-- start GIVEN PASSAGE --

WAIVER OF JURY AND TRIAL
The parties waived jury trial, and the Court conducted a bench trial on September 14 and 15, 2009. The Court heard the testimony of witnesses from Burberry and Defendant and considered the exhibits received in evidence, as well as designated portions of depositions. The parties stipulated to the following facts in the jointly-submitted pretrial order:
1. Plaintiff Burberry Limited is a corporation duly organized and existing under the laws of the United Kingdom with a principal place of business at Horseferry House, Horseferry Road, London SWIP 2AW, United Kingdom.
2. Plaintiff Burberry USA, a sister company of Plaintiff Burberry Limited, is located at 444 Madison Avenue, New York, NY 10022. Burberry USA enforces in North America the trademarks owned by Burberry Limited. Burberry Limited, Burberry USA, and their predecessor are herein referred to collectively as "Burberry."
3. Burberry has continuously used the BURBERRY(r) word mark in commerce since 1856.
4. Burberry introduced the BURBERRY CHECK trademark in its original distinctive red, camel, black and white check design in the 1920's. Burberry has continuously used the BURBERRY CHECK in both the original colors and other distinctive color combinations for over three-quarters of a century.
5. Burberry has continuously used the Burberry equestrian knight on horseback (the "EQUESTRIAN KNIGHT DESIGN") on numerous products since 1901.
6. Burberry USA is the exclusive importer and distributor in the United States of BURBERRY(r) merchandise that bears the BURBERRY(r) mark, the BURBERRY CHECK, and/or the EQUESTRIAN KNIGHT DESIGN (collectively, the "Burberry Trademarks"). Burberry has used the Burberry Trademarks on, and in connection with, the advertising and sale of Burberry's products, including, but not limited to, scarves, swimwear, coats, jackets, polo shirts, handbags, and t-shirts in interstate and intrastate commerce, including commerce in the State of New York and in this judicial district.
7. Burberry Limited owns the following valid and enforceable U.S. trademark registrations for the BURBERRY(r) word mark, among others: U.S. Reg. No. 260,843; U.S. Reg. No. 510,077; U.S. Reg. No. 1,133,122; and U.S. Reg. No. 3,202,484. These registrations are incontestable pursuant to 15 U.S.C. § 1065.
8. The BURBERRY word mark is famous within the meaning of 15 U.S.C. § 1125(c).
9. The BURBERRY word mark was famous within the meaning of 15 U.S.C. § 1125(c) prior to Defendant's use and/or sale of the items in dispute in this litigation.
10. Burberry Limited owns the following valid and enforceable U.S. trademark registrations for the BURBERRY CHECK trademark, among others: U.S. Reg. No. 1,241,222; U.S. Reg. No. 2,732,617; and U.S. Reg. No. 2,022,789. These restrictions are incontestable pursuant to 15 U.S.C. § 1065.
11. The BURBERRY CHECK trademark is famous within the meaning of 15 U.S.C. § 1125(c).
12. The BURBERRY CHECK trademark was famous within the meaning of 15 U.S.C. § 1125(c) prior to Defendant's use and/or sale of the items in dispute in this litigation.

-- end GIVEN PASSAGE --
-- start RECORD LIST --

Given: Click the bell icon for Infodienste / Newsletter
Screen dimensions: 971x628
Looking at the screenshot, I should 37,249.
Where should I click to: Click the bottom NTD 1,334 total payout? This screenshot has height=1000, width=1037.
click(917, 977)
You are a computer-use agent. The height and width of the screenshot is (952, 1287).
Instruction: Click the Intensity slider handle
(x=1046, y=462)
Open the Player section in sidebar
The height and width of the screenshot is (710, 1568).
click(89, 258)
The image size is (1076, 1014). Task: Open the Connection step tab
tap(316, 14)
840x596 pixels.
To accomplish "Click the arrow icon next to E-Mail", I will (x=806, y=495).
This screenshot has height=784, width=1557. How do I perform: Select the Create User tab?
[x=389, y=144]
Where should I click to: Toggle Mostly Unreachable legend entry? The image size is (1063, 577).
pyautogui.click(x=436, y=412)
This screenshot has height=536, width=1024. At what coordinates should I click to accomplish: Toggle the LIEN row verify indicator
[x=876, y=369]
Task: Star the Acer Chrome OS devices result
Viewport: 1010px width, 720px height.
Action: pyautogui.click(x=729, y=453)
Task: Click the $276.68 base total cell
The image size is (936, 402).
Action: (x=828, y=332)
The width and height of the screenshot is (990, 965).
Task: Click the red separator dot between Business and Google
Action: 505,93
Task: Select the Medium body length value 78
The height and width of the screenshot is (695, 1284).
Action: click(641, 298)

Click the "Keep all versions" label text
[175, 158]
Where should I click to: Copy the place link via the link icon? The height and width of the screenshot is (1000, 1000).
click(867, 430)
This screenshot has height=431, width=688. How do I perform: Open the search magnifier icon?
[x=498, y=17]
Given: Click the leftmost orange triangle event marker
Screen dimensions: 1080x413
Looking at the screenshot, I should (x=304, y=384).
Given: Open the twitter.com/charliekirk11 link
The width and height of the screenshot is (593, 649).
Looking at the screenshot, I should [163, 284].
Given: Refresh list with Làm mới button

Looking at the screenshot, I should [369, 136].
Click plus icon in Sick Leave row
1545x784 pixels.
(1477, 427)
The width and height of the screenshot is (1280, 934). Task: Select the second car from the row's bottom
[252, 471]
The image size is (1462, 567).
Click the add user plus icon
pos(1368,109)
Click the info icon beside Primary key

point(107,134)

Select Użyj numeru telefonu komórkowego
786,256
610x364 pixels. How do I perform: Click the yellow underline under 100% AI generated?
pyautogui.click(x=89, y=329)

-- end RECORD LIST --

SHORT EXERCISE 1
Translate this sentence from the Burberry trademark passage into Spanish: "Burberry has continuously used the BURBERRY(r) word mark in commerce since 1856."
SHORT EXERCISE 2
Rewrite the lines of the entries starting at the one that contains "This screenshot has height=784, width=1557." and ending at the one that contains "[x=876, y=369]", requests included, with each click coordinate in the answers multiplied by 2.3 and rounded to a whole number, halves going up. Return only those lines.

TASK RESPONSE 1
Burberry ha utilizado de forma continua la marca denominativa BURBERRY(r) en el comercio desde 1856.

TASK RESPONSE 2
This screenshot has height=784, width=1557. How do I perform: Select the Create User tab?
[x=895, y=331]
Where should I click to: Toggle Mostly Unreachable legend entry? The image size is (1063, 577).
pyautogui.click(x=1003, y=948)
This screenshot has height=536, width=1024. At what coordinates should I click to accomplish: Toggle the LIEN row verify indicator
[x=2015, y=849]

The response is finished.